INPUT MATERIAL:
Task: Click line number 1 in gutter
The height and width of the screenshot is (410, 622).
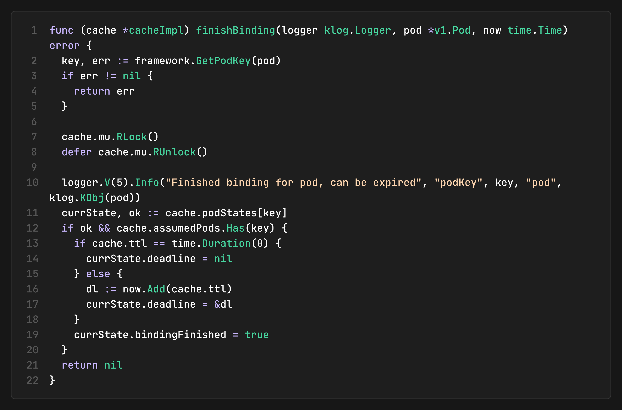Action: point(34,30)
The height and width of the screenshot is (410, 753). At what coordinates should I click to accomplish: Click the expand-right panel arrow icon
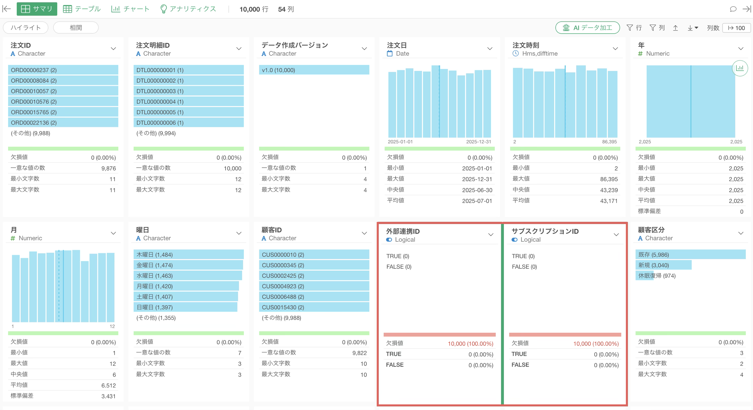(x=747, y=9)
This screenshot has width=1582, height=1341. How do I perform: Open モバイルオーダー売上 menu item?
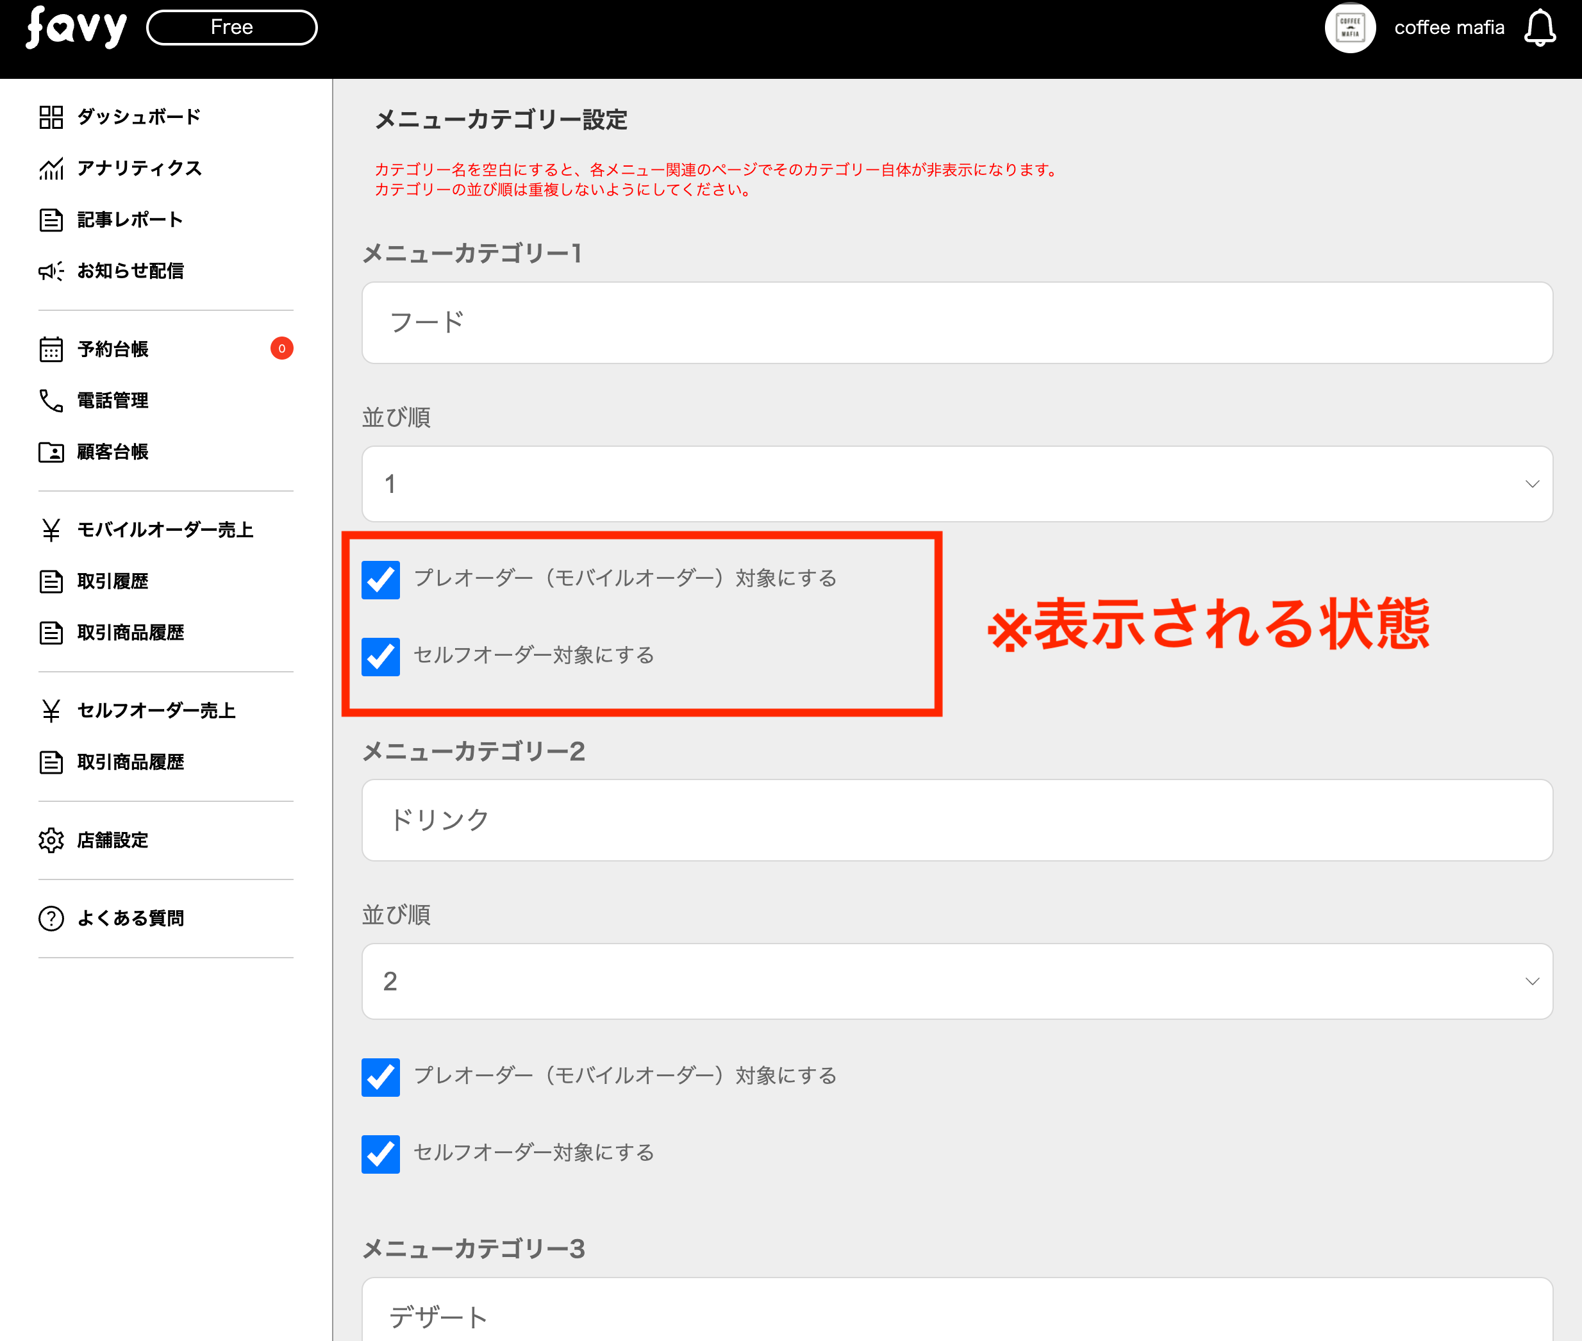tap(164, 530)
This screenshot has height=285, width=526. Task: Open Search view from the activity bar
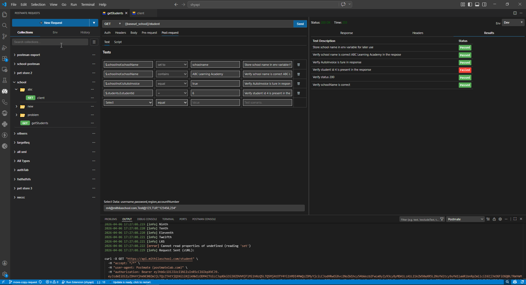click(x=5, y=25)
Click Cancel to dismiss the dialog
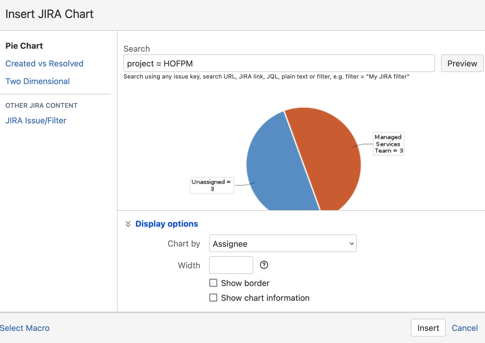 coord(465,328)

WORK REQUEST: Where the line containing "This screenshot has height=285, width=526." appears, begin copying there and continue exactly through the final line of the records; both end lines belong in the copy, pictures do not.

RESPONSE:
This screenshot has height=285, width=526. Task: Open Search view from the activity bar
click(x=5, y=25)
Click Cancel to dismiss the dialog
 coord(465,328)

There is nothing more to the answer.